My Grammy warned me that it had changed.
"Savannah's not the same city it was the last time you visited. It's not as clean, or safe," she explained. "In my opinion, you'd be better to stay in Charleston for an extra day."
At first glance, she was right. In my memory, Savannah had been a graceful place of cobblestone roads and swaying spanish moss. Sure, those elements remained, but they were overshadowed by the tackiest of tourist traps, aggressive tour guides, and the lingering stench of horse urine baking in the sun. Why romanticize it? This was our first impression of Savannah this time around.
The other thing that struck us was the deserted state of the streets. It was a friday afternoon -- where was everybody? Armed with a shockingly strong banana daquiri from Wet Willies (this was described as a "must do" by our hotel) we walked around slowly in the sweltering heat, looking for something or some place that wasn't plastered with Paula Deen's face, but came up short.
We decided to keep walking well outside of the area recommended by our hotel, and then (finally) we started to see the prettier facets of the city.
My favourite store was definitely The Paris Market, which would delight all my design-savvy friends. It's a beautiful, bright and airy shop filled with home and beauty goods and other curiosities. It also has a pretty little cafe, where you can sip your iced coffee while eyeing all their beautiful wares.
The side streets and alleys of Savannah often held just as much appeal as its main thoroughfares.
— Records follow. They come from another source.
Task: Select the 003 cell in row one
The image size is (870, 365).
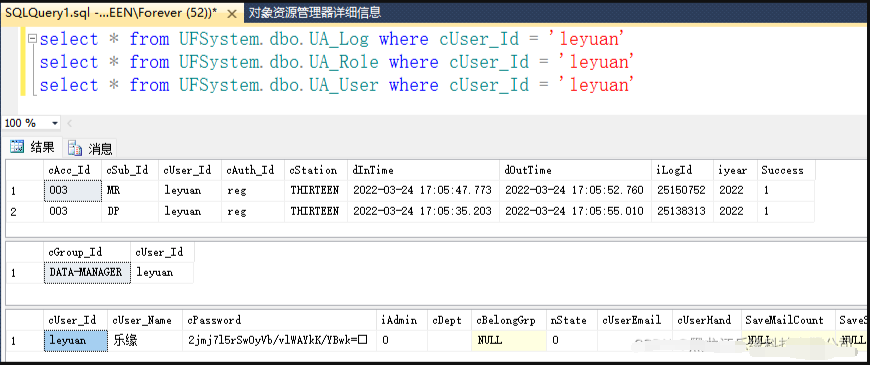Action: pyautogui.click(x=73, y=190)
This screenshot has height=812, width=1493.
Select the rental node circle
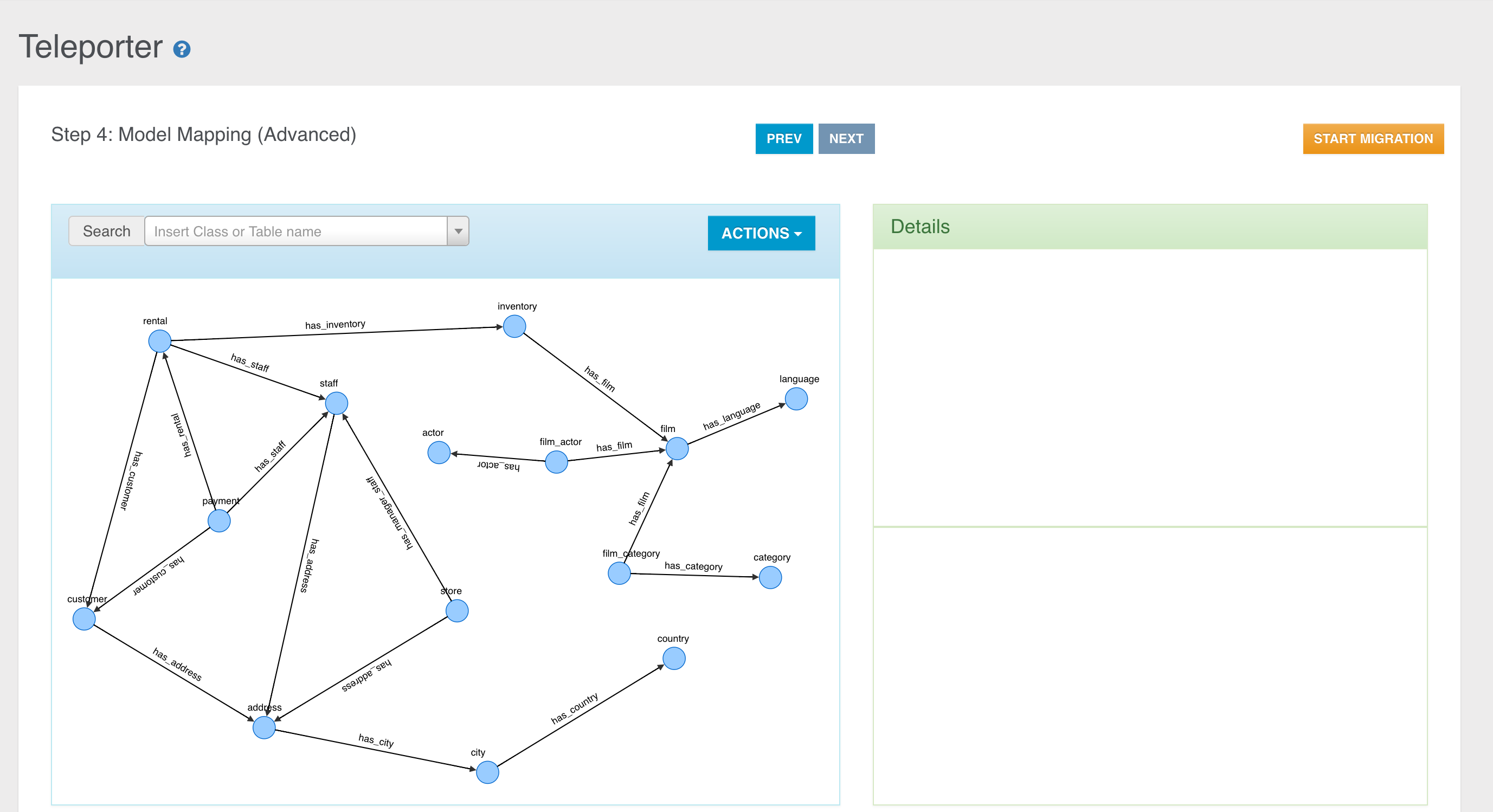coord(159,341)
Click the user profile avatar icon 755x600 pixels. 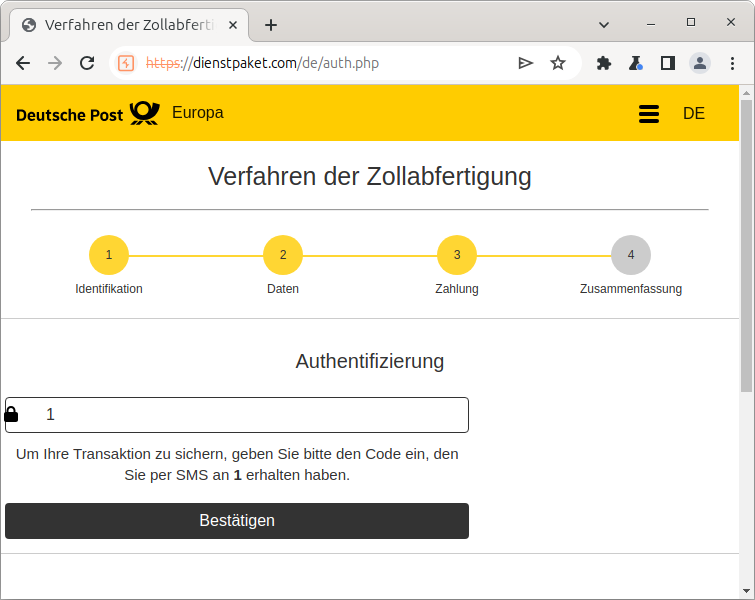point(700,63)
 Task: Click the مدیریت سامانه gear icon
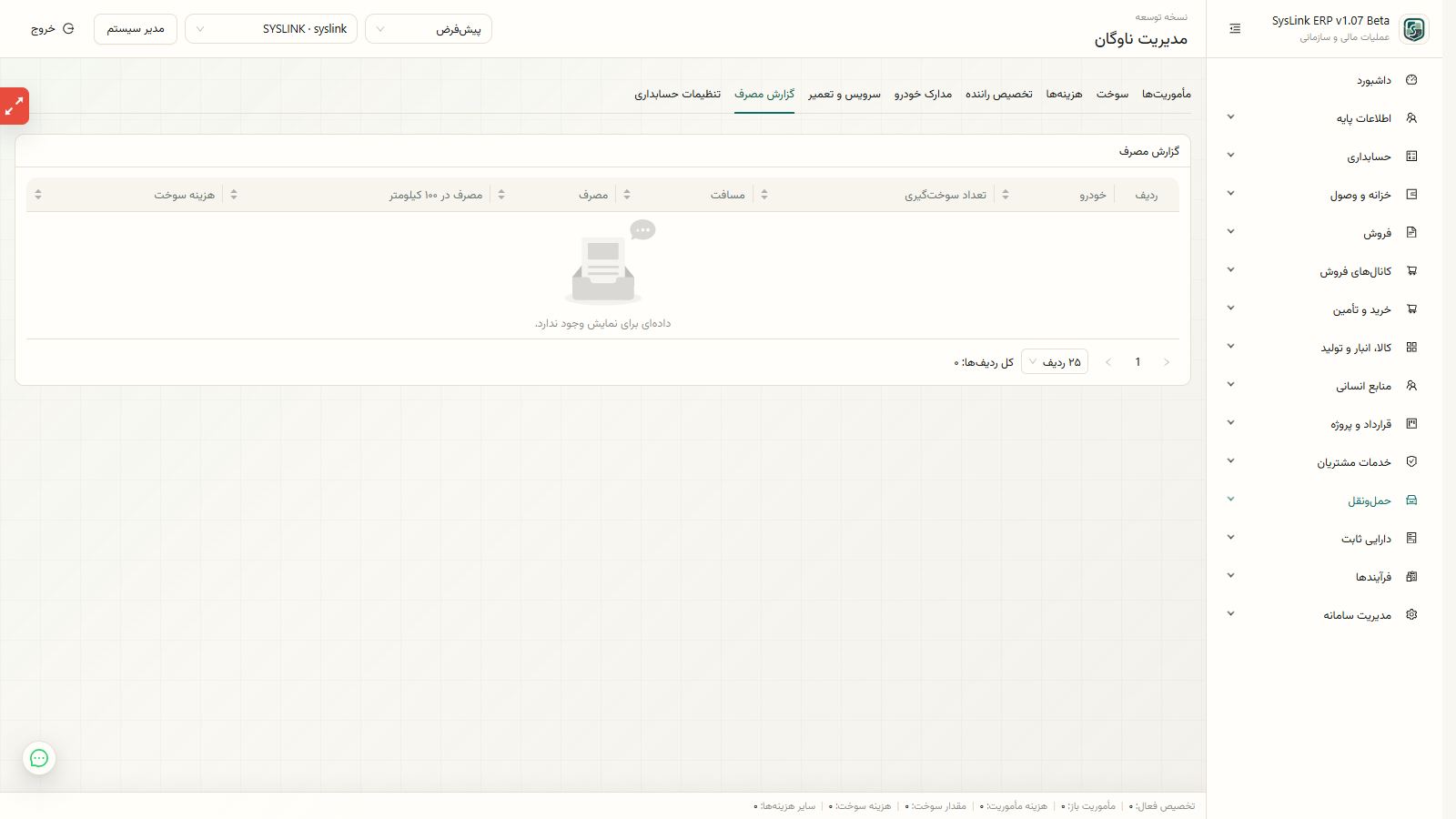pos(1411,615)

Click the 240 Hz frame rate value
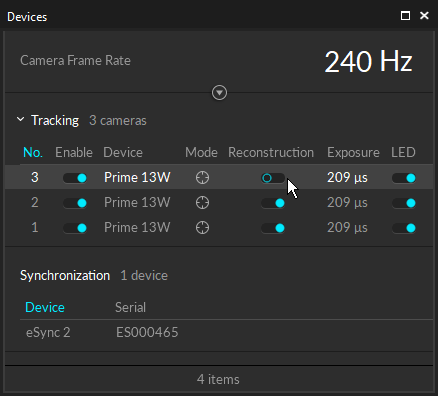click(x=368, y=62)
Now, maybe it was because I had a little bit more wine in my system, or perhaps it was simply because the sun had let up, but as the heat of the day faded, we really started warming to Savannah.
Savannah at dusk is pure magic.
We strolled through city squares, and eavesdropped on a ghost tour as we waited for our dinner reservation.
Dinner at The Olde Pink House was so cute and kitschy. Pecan-crusted chicken, collard greens and sweet potatoes were just the kind of southern deliciousness I had been hoping for. We continued to be blown away by the quality of the service at every restaurant and bar we visited. After dinner, we continued our travels.
It was around this time that we both truly fell for Savannah. A cool rain had left the streets damp, and water dripped refreshingly from the trees. It felt like a rainforest. The songs of cicadas, crickets and tree frogs created the most beautiful soundtrack as we walked through the city's many squares. The sky deepened from cornflower blue to cerulean to indigo as the stars blinked above us.
Although Savannah and I didn't get off on the right foot, it wasn't long before I realized that the city shows its prettiest face at night. In fact, at night, it's one of the most heart-wrenchingly beautiful places I've been.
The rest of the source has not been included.